Send each entry back exactly as given, pictures excluded.
--- --- ---
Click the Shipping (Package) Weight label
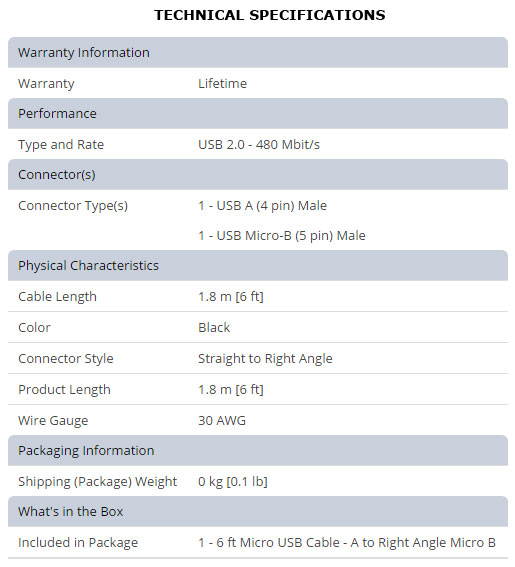 coord(98,482)
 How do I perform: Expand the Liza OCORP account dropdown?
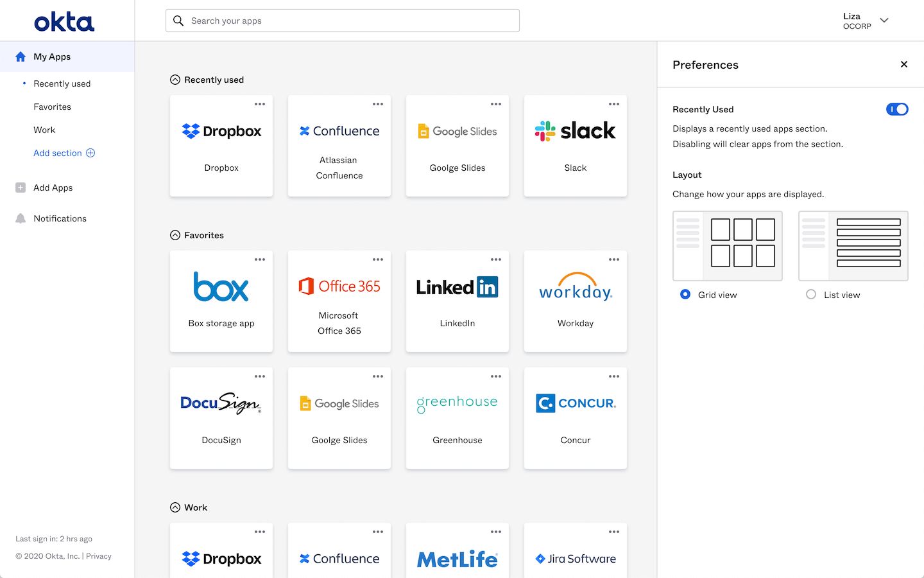tap(884, 21)
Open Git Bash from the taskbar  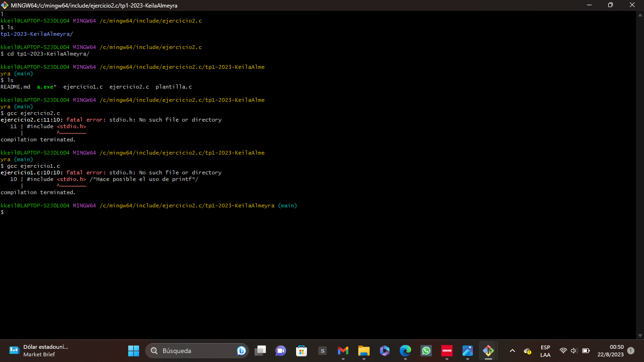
--- --- ---
**RESPONSE:**
Click the Shipping (Package) Weight label
 coord(98,482)
 How do I perform: Expand the Liza OCORP account dropdown?
tap(884, 21)
Open Git Bash from the taskbar  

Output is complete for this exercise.